- [Instructions for the task] Copy every entry exactly.

- [Provided entries]

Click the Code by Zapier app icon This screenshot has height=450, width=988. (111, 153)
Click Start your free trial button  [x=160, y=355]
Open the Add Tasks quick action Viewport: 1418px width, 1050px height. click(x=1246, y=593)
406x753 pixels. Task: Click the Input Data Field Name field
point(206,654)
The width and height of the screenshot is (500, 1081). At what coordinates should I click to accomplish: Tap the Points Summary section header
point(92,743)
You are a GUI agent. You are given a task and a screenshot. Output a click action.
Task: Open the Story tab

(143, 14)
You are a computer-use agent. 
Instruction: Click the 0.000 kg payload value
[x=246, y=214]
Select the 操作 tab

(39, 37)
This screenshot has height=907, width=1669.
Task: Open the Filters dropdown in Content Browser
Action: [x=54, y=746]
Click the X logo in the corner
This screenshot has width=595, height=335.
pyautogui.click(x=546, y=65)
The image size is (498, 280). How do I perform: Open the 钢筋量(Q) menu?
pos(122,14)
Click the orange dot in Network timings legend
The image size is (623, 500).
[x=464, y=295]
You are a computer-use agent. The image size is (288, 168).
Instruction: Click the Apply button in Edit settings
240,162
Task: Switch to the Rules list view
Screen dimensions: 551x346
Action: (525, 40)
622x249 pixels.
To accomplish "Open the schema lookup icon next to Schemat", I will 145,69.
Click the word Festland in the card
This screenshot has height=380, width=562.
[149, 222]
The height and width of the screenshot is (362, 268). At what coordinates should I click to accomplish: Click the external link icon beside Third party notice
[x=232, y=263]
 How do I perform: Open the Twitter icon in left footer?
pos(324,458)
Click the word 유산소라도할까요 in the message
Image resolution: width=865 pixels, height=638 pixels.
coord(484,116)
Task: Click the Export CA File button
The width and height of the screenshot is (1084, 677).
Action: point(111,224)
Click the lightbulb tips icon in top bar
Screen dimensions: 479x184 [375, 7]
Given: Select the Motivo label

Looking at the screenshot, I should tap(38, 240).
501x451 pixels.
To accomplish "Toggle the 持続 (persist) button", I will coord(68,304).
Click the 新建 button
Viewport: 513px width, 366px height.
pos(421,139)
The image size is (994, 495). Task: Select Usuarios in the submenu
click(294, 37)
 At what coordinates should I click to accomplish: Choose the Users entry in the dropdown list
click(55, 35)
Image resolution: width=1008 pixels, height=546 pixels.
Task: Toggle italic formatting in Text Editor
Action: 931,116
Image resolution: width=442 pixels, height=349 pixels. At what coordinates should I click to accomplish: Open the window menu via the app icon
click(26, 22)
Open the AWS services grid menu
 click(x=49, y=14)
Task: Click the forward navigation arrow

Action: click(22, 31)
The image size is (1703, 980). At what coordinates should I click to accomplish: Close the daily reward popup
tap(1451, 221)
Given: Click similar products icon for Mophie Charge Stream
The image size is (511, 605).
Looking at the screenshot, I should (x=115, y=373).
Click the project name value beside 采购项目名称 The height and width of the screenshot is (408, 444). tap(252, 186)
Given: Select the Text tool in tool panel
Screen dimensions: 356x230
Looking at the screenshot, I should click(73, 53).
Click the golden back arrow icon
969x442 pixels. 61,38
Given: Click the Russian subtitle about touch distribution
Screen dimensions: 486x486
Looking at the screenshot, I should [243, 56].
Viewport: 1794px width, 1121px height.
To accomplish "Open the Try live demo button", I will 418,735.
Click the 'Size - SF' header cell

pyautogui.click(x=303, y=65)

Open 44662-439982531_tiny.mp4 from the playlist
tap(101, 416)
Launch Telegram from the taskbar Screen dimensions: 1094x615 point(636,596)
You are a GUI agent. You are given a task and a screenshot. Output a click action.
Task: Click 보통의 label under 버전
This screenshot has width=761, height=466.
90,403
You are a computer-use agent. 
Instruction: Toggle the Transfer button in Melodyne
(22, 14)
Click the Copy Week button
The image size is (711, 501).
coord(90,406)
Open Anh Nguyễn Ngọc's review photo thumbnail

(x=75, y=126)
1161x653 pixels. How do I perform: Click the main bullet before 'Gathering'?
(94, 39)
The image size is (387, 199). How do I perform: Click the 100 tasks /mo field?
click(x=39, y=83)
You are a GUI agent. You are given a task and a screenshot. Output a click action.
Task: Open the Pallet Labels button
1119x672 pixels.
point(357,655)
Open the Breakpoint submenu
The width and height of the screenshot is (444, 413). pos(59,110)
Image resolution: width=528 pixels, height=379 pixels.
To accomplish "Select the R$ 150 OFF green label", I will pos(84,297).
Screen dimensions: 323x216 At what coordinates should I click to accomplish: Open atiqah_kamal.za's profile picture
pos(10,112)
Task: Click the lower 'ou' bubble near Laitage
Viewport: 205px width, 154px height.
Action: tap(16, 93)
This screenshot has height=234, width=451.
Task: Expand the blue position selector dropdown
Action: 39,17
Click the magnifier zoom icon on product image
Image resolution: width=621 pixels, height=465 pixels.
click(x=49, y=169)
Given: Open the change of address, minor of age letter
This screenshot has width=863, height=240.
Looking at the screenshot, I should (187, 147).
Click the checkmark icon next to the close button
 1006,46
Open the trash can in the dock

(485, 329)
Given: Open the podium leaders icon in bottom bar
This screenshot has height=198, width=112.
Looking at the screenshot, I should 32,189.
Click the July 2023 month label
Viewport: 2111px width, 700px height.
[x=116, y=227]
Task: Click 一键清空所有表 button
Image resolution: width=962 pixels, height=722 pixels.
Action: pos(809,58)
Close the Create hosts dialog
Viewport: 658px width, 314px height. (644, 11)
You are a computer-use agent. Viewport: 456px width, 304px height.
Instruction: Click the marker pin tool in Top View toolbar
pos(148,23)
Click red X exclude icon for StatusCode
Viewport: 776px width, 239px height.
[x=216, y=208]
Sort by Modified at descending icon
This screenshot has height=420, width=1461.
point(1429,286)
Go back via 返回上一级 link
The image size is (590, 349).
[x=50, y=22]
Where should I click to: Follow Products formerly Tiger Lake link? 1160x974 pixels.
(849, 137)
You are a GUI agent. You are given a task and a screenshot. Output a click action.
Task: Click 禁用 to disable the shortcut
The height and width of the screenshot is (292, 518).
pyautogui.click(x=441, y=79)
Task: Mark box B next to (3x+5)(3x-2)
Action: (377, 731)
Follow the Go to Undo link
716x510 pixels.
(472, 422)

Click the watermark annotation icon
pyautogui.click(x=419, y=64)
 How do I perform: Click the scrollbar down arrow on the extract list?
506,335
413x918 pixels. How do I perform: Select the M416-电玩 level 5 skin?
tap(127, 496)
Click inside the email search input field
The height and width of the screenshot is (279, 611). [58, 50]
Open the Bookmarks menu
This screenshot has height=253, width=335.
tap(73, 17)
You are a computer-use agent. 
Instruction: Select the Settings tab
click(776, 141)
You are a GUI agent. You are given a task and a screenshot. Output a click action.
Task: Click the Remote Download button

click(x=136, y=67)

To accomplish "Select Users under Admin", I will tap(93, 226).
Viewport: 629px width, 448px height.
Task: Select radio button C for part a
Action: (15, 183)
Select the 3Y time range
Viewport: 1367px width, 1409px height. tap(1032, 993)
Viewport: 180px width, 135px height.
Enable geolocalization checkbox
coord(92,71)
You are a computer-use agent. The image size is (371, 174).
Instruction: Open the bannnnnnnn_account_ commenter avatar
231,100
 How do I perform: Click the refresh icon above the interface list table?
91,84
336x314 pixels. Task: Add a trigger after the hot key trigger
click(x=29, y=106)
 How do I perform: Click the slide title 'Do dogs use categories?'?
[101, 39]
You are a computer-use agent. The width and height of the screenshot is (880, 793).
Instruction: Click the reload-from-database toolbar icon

- [Reply]
Click the Code by Zapier app icon This screenshot has height=450, width=988. (111, 153)
Click Start your free trial button  [x=160, y=355]
Open the Add Tasks quick action Viewport: 1418px width, 1050px height. click(x=1246, y=593)
406x753 pixels. Task: Click the Input Data Field Name field
point(206,654)
The width and height of the screenshot is (500, 1081). At what coordinates should I click to accomplish: Tap the Points Summary section header
point(92,743)
You are a GUI agent. You are given a task and a screenshot. Output a click action.
Task: Open the Story tab

(143, 14)
You are a computer-use agent. 
Instruction: Click the 0.000 kg payload value
[x=246, y=214]
Select the 操作 tab

(39, 37)
This screenshot has height=907, width=1669.
Task: Open the Filters dropdown in Content Browser
Action: [x=54, y=746]
Click the X logo in the corner
This screenshot has width=595, height=335.
pyautogui.click(x=546, y=65)
The image size is (498, 280). How do I perform: Open the 钢筋量(Q) menu?
pos(122,14)
Click the orange dot in Network timings legend
The image size is (623, 500).
[x=464, y=295]
You are a computer-use agent. The image size is (288, 168).
Instruction: Click the Apply button in Edit settings
240,162
Task: Switch to the Rules list view
Screen dimensions: 551x346
Action: (525, 40)
622x249 pixels.
To accomplish "Open the schema lookup icon next to Schemat", I will 145,69.
Click the word Festland in the card
This screenshot has height=380, width=562.
[149, 222]
The height and width of the screenshot is (362, 268). At what coordinates should I click to accomplish: Click the external link icon beside Third party notice
[x=232, y=263]
 How do I perform: Open the Twitter icon in left footer?
pos(324,458)
Click the word 유산소라도할까요 in the message
Image resolution: width=865 pixels, height=638 pixels.
coord(484,116)
Task: Click the Export CA File button
The width and height of the screenshot is (1084, 677).
Action: point(111,224)
Click the lightbulb tips icon in top bar
Screen dimensions: 479x184 [375, 7]
Given: Select the Motivo label

Looking at the screenshot, I should tap(38, 240).
501x451 pixels.
To accomplish "Toggle the 持続 (persist) button", I will coord(68,304).
Click the 新建 button
Viewport: 513px width, 366px height.
pos(421,139)
The image size is (994, 495). Task: Select Usuarios in the submenu
click(294, 37)
 At what coordinates should I click to accomplish: Choose the Users entry in the dropdown list
click(55, 35)
Image resolution: width=1008 pixels, height=546 pixels.
Task: Toggle italic formatting in Text Editor
Action: 931,116
Image resolution: width=442 pixels, height=349 pixels. At what coordinates should I click to accomplish: Open the window menu via the app icon
click(26, 22)
Open the AWS services grid menu
 click(x=49, y=14)
Task: Click the forward navigation arrow

Action: click(22, 31)
The image size is (1703, 980). At what coordinates should I click to accomplish: Close the daily reward popup
tap(1451, 221)
Given: Click similar products icon for Mophie Charge Stream
The image size is (511, 605).
Looking at the screenshot, I should (x=115, y=373).
Click the project name value beside 采购项目名称 The height and width of the screenshot is (408, 444). tap(252, 186)
Given: Select the Text tool in tool panel
Screen dimensions: 356x230
Looking at the screenshot, I should click(73, 53).
Click the golden back arrow icon
969x442 pixels. 61,38
Given: Click the Russian subtitle about touch distribution
Screen dimensions: 486x486
Looking at the screenshot, I should [243, 56].
Viewport: 1794px width, 1121px height.
To accomplish "Open the Try live demo button", I will 418,735.
Click the 'Size - SF' header cell

pyautogui.click(x=303, y=65)

Open 44662-439982531_tiny.mp4 from the playlist
tap(101, 416)
Launch Telegram from the taskbar Screen dimensions: 1094x615 point(636,596)
You are a GUI agent. You are given a task and a screenshot. Output a click action.
Task: Click 보통의 label under 버전
This screenshot has width=761, height=466.
90,403
You are a computer-use agent. 
Instruction: Toggle the Transfer button in Melodyne
(22, 14)
Click the Copy Week button
The image size is (711, 501).
coord(90,406)
Open Anh Nguyễn Ngọc's review photo thumbnail

(x=75, y=126)
1161x653 pixels. How do I perform: Click the main bullet before 'Gathering'?
(94, 39)
The image size is (387, 199). How do I perform: Click the 100 tasks /mo field?
click(x=39, y=83)
You are a GUI agent. You are given a task and a screenshot. Output a click action.
Task: Open the Pallet Labels button
1119x672 pixels.
point(357,655)
Open the Breakpoint submenu
The width and height of the screenshot is (444, 413). pos(59,110)
Image resolution: width=528 pixels, height=379 pixels.
To accomplish "Select the R$ 150 OFF green label", I will pos(84,297).
Screen dimensions: 323x216 At what coordinates should I click to accomplish: Open atiqah_kamal.za's profile picture
pos(10,112)
Task: Click the lower 'ou' bubble near Laitage
Viewport: 205px width, 154px height.
Action: tap(16, 93)
This screenshot has height=234, width=451.
Task: Expand the blue position selector dropdown
Action: 39,17
Click the magnifier zoom icon on product image
Image resolution: width=621 pixels, height=465 pixels.
click(x=49, y=169)
Given: Open the change of address, minor of age letter
This screenshot has width=863, height=240.
Looking at the screenshot, I should (187, 147).
Click the checkmark icon next to the close button
 1006,46
Open the trash can in the dock

(485, 329)
Given: Open the podium leaders icon in bottom bar
This screenshot has height=198, width=112.
Looking at the screenshot, I should 32,189.
Click the July 2023 month label
Viewport: 2111px width, 700px height.
[x=116, y=227]
Task: Click 一键清空所有表 button
Image resolution: width=962 pixels, height=722 pixels.
Action: pos(809,58)
Close the Create hosts dialog
Viewport: 658px width, 314px height. (644, 11)
You are a computer-use agent. Viewport: 456px width, 304px height.
Instruction: Click the marker pin tool in Top View toolbar
pos(148,23)
Click red X exclude icon for StatusCode
Viewport: 776px width, 239px height.
[x=216, y=208]
Sort by Modified at descending icon
This screenshot has height=420, width=1461.
point(1429,286)
Go back via 返回上一级 link
The image size is (590, 349).
[x=50, y=22]
Where should I click to: Follow Products formerly Tiger Lake link? 1160x974 pixels.
(849, 137)
You are a GUI agent. You are given a task and a screenshot. Output a click action.
Task: Click 禁用 to disable the shortcut
The height and width of the screenshot is (292, 518).
pyautogui.click(x=441, y=79)
Task: Mark box B next to (3x+5)(3x-2)
Action: (377, 731)
Follow the Go to Undo link
716x510 pixels.
(472, 422)

Click the watermark annotation icon
pyautogui.click(x=419, y=64)
 How do I perform: Click the scrollbar down arrow on the extract list?
506,335
413x918 pixels. How do I perform: Select the M416-电玩 level 5 skin?
tap(127, 496)
Click inside the email search input field
The height and width of the screenshot is (279, 611). [58, 50]
Open the Bookmarks menu
This screenshot has height=253, width=335.
tap(73, 17)
You are a computer-use agent. 
Instruction: Select the Settings tab
click(776, 141)
You are a GUI agent. You are given a task and a screenshot. Output a click action.
Task: Click the Remote Download button

click(x=136, y=67)

To accomplish "Select Users under Admin", I will tap(93, 226).
Viewport: 629px width, 448px height.
Task: Select radio button C for part a
Action: (15, 183)
Select the 3Y time range
Viewport: 1367px width, 1409px height. tap(1032, 993)
Viewport: 180px width, 135px height.
Enable geolocalization checkbox
coord(92,71)
You are a computer-use agent. The image size is (371, 174).
Instruction: Open the bannnnnnnn_account_ commenter avatar
231,100
 How do I perform: Click the refresh icon above the interface list table?
91,84
336x314 pixels. Task: Add a trigger after the hot key trigger
click(x=29, y=106)
 How do I perform: Click the slide title 'Do dogs use categories?'?
[101, 39]
You are a computer-use agent. The width and height of the screenshot is (880, 793).
Instruction: Click the reload-from-database toolbar icon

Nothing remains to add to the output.